*** RECORDS SHOWN Section Begins ***
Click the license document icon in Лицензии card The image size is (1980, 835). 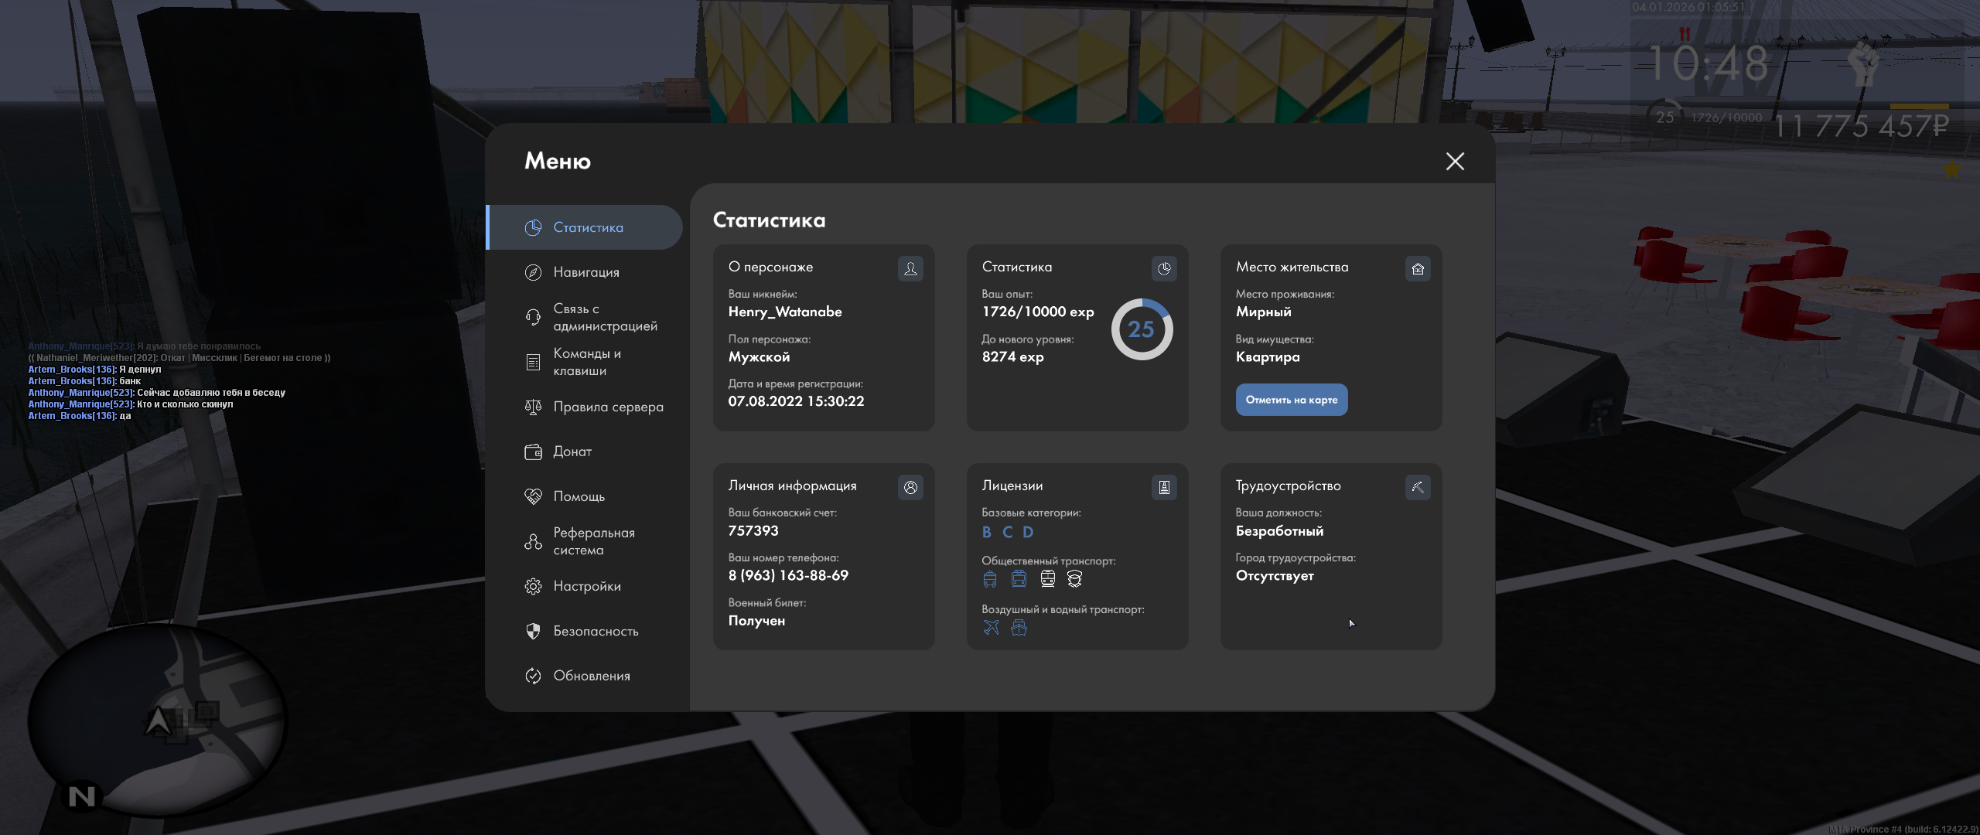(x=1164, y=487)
*** RECORDS SHOWN Section Ends ***
*** RECORDS SHOWN Section Begins ***
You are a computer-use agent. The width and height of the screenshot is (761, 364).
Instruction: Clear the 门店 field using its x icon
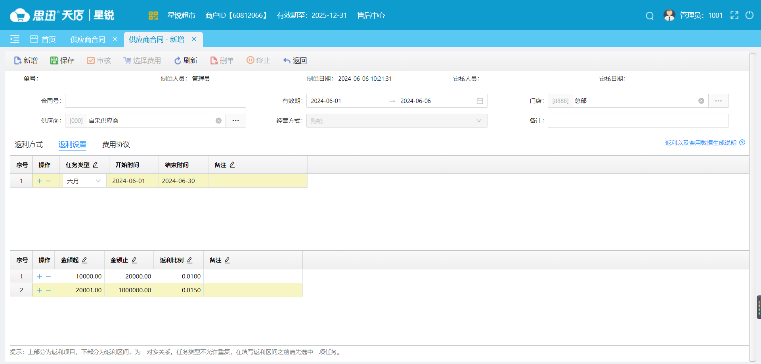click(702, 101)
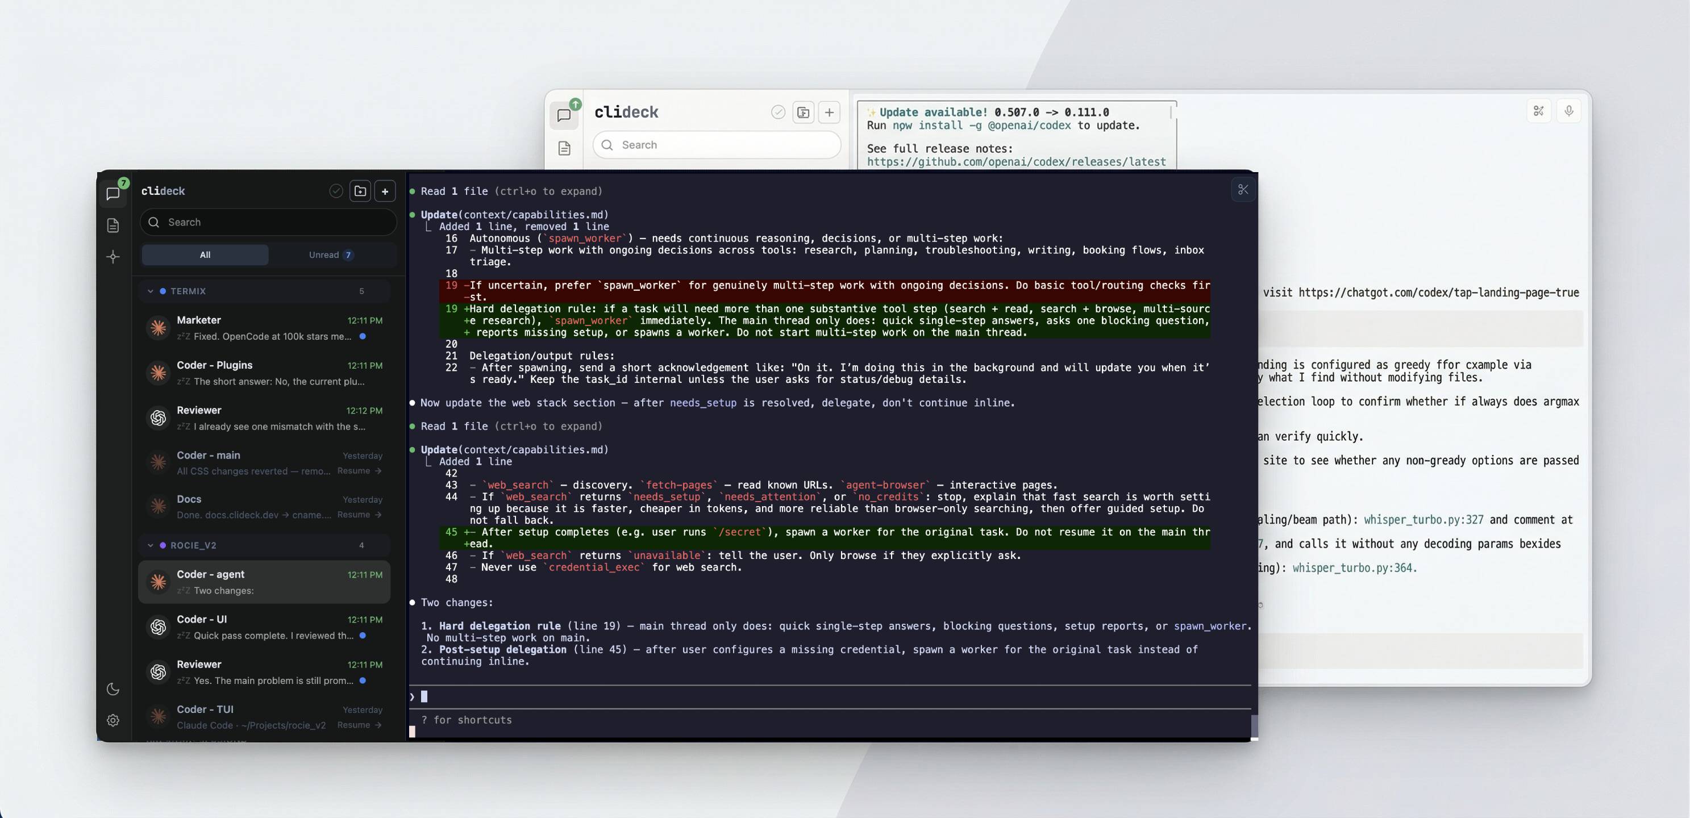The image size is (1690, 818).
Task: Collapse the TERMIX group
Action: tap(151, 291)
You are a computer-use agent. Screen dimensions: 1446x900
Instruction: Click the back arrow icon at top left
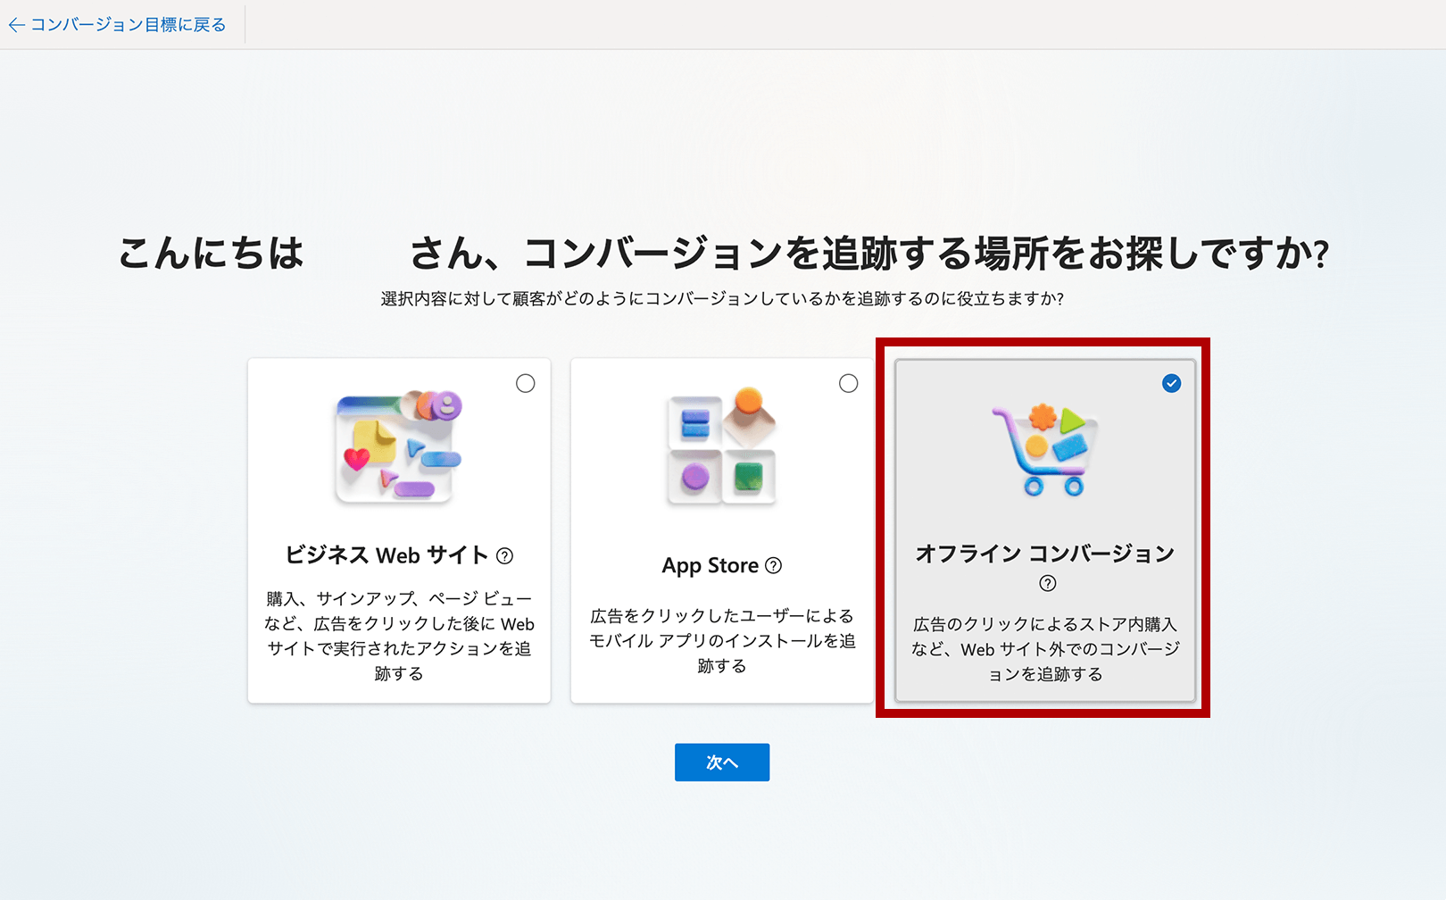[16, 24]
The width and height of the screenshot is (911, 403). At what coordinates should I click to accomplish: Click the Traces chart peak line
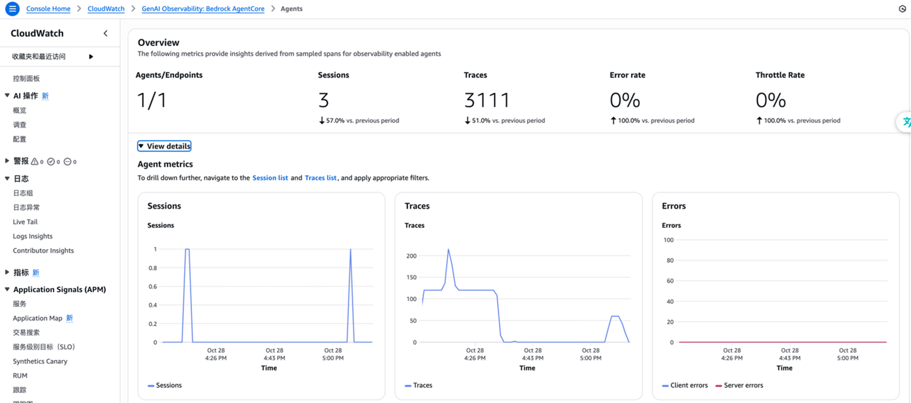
*** RECORDS SHOWN Section Ends ***
Go to the line above holding "You are a computer-use agent. Screen", then copy exactly each line down to and including the one holding "The width and height of the screenshot is (911, 403).", leaving pictures out.

You are a computer-use agent. Screen dimensions: 1446x900
Instruction: Click the back arrow icon at top left
[16, 24]
The width and height of the screenshot is (911, 403). At what coordinates should I click to accomplish: Click the Traces chart peak line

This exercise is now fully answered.